**TASK SET**
1. In two sentences, summarize the duck survey article.
2. Using the duck survey article, answer each question on its own line:
(a) What was the November survey total?
(b) Which dabbling duck species was not below its long-term average?
(c) What did Reynolds's colleague in Iowa report about that state?
3. Repeat, word for word, the part of the duck survey article that opens with the words containing "December aerial survey: Duck" and closes with "a mixed bag.".

**QUOTED TEXT**

December aerial survey: Duck numbers double since November

2.64 million birds down, but lowest number of mallards on record, Reynolds says

The second split of duck season opens in all three Louisiana zones on Saturday morning, and if the Louisiana Department of Wildlife and Fisheries’ annual December survey is any indication, hunters might see more action based on the sheer number of birds in the state.

According to Larry Reynolds, LDWF’s waterfowl study leader, the 2.64 million ducks estimated this December is more than twice the November survey total of 1.21 million birds. That number is 18 percent lower than last December’s total of 3.2 million, but slightly higher than the most recent five-year (2.4 million) and long-term (2.55 million) averages.

Thursday evening, Reynolds said survey results from the December flights are somewhat of a mixed bag.

“We’ve got a higher than long-term average number of ducks, but all dabbling duck species except for shovelers are below long-term average, and diving duck species are above long-term average,” he said. “We have this survey of 2.64 million that’s higher than the most recent five-year average, and higher than the long-term average, but we have the lowest number of mallards on record, and all dabbling ducks except spoonies are below long-term average.

“But we’re well above long-term average for numbers of scaup, ring-necked ducks and canvasbacks. It’s a good diving duck survey —we’ve got canvasbacks, lots of ring-neck ducks, and we’ve got pretty good numbers of scaup, but we’ve got record low numbers of mallards, and all the other dabblers are below their long-term December average.”

Without much cold weather so far this fall to push birds down, Reynolds wasn’t sure what he’d find in this month’s survey.

“The weather was pretty mild between the November and December surveys,” he said. “We didn’t have many big fronts to push a bunch of birds down, but birds came anyway — except mallards.”

Mild weather across the flyway is to blame for the lack of greenheads, which are typically late migrants, Reynolds said.

Duck hunters in Canada completed their season with no ice cover at all, and Minnesota hunters opened and closed their season with no push of mallards, he said. Yesterday, a colleague in Iowa emailed Reynolds and said that state was almost completely devoid of ice, with substantial mallards still there this week.

**RAW DATA**
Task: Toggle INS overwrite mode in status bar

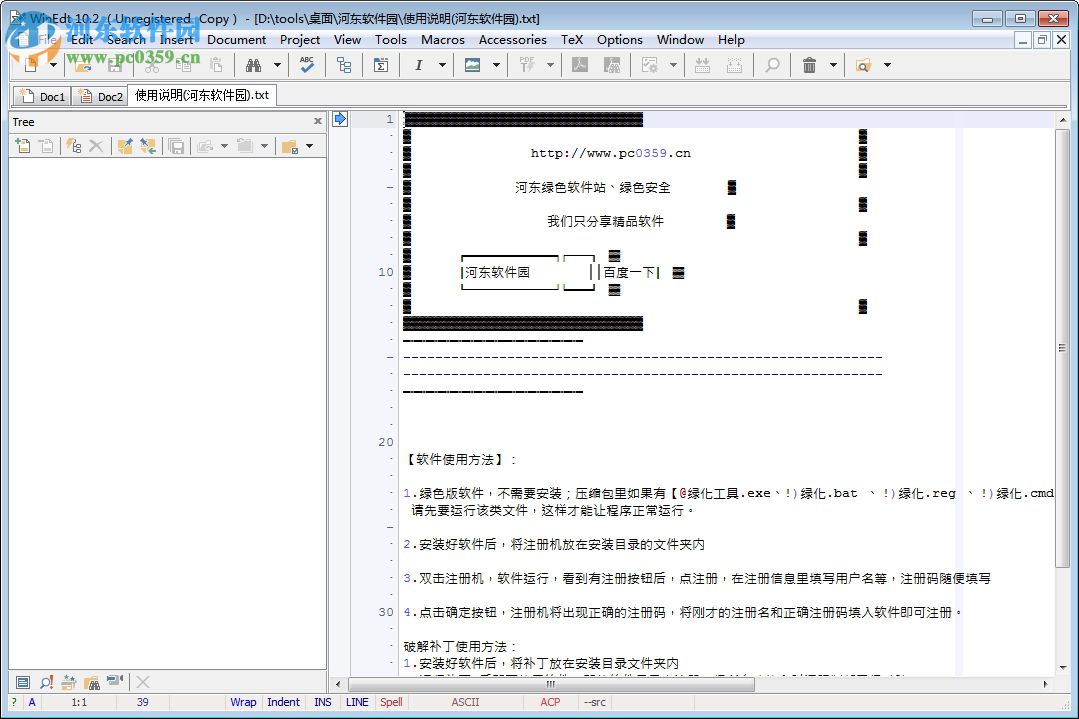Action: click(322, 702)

--

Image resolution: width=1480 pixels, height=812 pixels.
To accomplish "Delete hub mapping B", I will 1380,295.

**COMPLETED EXERCISE**
1. Louisiana's December aerial survey estimated 2.64 million ducks, more than twice November's 1.21 million and slightly above the five-year and long-term averages, though 18 percent below last December's 3.2 million. Diving ducks such as scaup, ring-necked ducks and canvasbacks were well above the long-term average, but mallards were at a record low and every other dabbler except shovelers was below average, with LDWF's Larry Reynolds blaming the mallard shortage on mild weather across the flyway.

2.
(a) 1.21 million birds.
(b) Shovelers, also called spoonies.
(c) Iowa had almost no ice, and substantial numbers of mallards were still there that week.

3.
December aerial survey: Duck numbers double since November

2.64 million birds down, but lowest number of mallards on record, Reynolds says

The second split of duck season opens in all three Louisiana zones on Saturday morning, and if the Louisiana Department of Wildlife and Fisheries’ annual December survey is any indication, hunters might see more action based on the sheer number of birds in the state.

According to Larry Reynolds, LDWF’s waterfowl study leader, the 2.64 million ducks estimated this December is more than twice the November survey total of 1.21 million birds. That number is 18 percent lower than last December’s total of 3.2 million, but slightly higher than the most recent five-year (2.4 million) and long-term (2.55 million) averages.

Thursday evening, Reynolds said survey results from the December flights are somewhat of a mixed bag.